• REQUIRED ACTION
In your answer, reproduce exactly the lines from the beginning of the listing below through the one containing "Given: Jump to last page of results", and only those lines.

• SOURCE DATA
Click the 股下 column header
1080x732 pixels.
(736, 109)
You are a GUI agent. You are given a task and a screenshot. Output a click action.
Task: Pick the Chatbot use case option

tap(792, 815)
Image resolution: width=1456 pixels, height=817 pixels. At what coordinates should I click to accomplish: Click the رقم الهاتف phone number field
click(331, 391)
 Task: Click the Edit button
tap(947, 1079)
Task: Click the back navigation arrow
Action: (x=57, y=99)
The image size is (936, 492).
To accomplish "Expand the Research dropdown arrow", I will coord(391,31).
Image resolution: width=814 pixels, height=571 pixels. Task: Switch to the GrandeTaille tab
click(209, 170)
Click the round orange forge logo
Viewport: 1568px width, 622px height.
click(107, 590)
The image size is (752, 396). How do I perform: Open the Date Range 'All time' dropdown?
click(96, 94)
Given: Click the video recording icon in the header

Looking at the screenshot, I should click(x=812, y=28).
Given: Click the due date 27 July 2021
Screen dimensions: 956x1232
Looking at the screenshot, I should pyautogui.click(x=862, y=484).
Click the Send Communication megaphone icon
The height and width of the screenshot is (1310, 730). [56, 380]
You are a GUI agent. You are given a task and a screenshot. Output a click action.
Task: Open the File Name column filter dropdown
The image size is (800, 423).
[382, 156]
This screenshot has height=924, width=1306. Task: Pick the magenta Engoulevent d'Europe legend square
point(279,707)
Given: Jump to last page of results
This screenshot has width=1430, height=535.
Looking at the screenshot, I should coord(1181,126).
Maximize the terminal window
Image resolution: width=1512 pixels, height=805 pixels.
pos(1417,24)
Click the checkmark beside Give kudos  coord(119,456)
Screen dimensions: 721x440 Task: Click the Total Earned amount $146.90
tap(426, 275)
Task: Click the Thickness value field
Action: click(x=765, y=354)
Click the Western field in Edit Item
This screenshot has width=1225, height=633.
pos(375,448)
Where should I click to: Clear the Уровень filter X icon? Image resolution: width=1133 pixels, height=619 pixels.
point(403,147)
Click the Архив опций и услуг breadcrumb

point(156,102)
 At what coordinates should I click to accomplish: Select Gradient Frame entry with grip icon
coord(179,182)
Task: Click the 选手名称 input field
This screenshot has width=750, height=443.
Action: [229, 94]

• TASK SOLUTION
Click the 股下 column header
1080x732 pixels.
(736, 109)
You are a GUI agent. You are given a task and a screenshot. Output a click action.
Task: Pick the Chatbot use case option

tap(792, 815)
Image resolution: width=1456 pixels, height=817 pixels. At what coordinates should I click to accomplish: Click the رقم الهاتف phone number field
click(331, 391)
 Task: Click the Edit button
tap(947, 1079)
Task: Click the back navigation arrow
Action: (x=57, y=99)
The image size is (936, 492).
To accomplish "Expand the Research dropdown arrow", I will coord(391,31).
Image resolution: width=814 pixels, height=571 pixels. Task: Switch to the GrandeTaille tab
click(209, 170)
Click the round orange forge logo
Viewport: 1568px width, 622px height.
click(107, 590)
The image size is (752, 396). How do I perform: Open the Date Range 'All time' dropdown?
click(96, 94)
Given: Click the video recording icon in the header

Looking at the screenshot, I should click(x=812, y=28).
Given: Click the due date 27 July 2021
Screen dimensions: 956x1232
Looking at the screenshot, I should pyautogui.click(x=862, y=484).
Click the Send Communication megaphone icon
The height and width of the screenshot is (1310, 730). [56, 380]
You are a GUI agent. You are given a task and a screenshot. Output a click action.
Task: Open the File Name column filter dropdown
The image size is (800, 423).
[382, 156]
This screenshot has height=924, width=1306. Task: Pick the magenta Engoulevent d'Europe legend square
point(279,707)
Given: Jump to last page of results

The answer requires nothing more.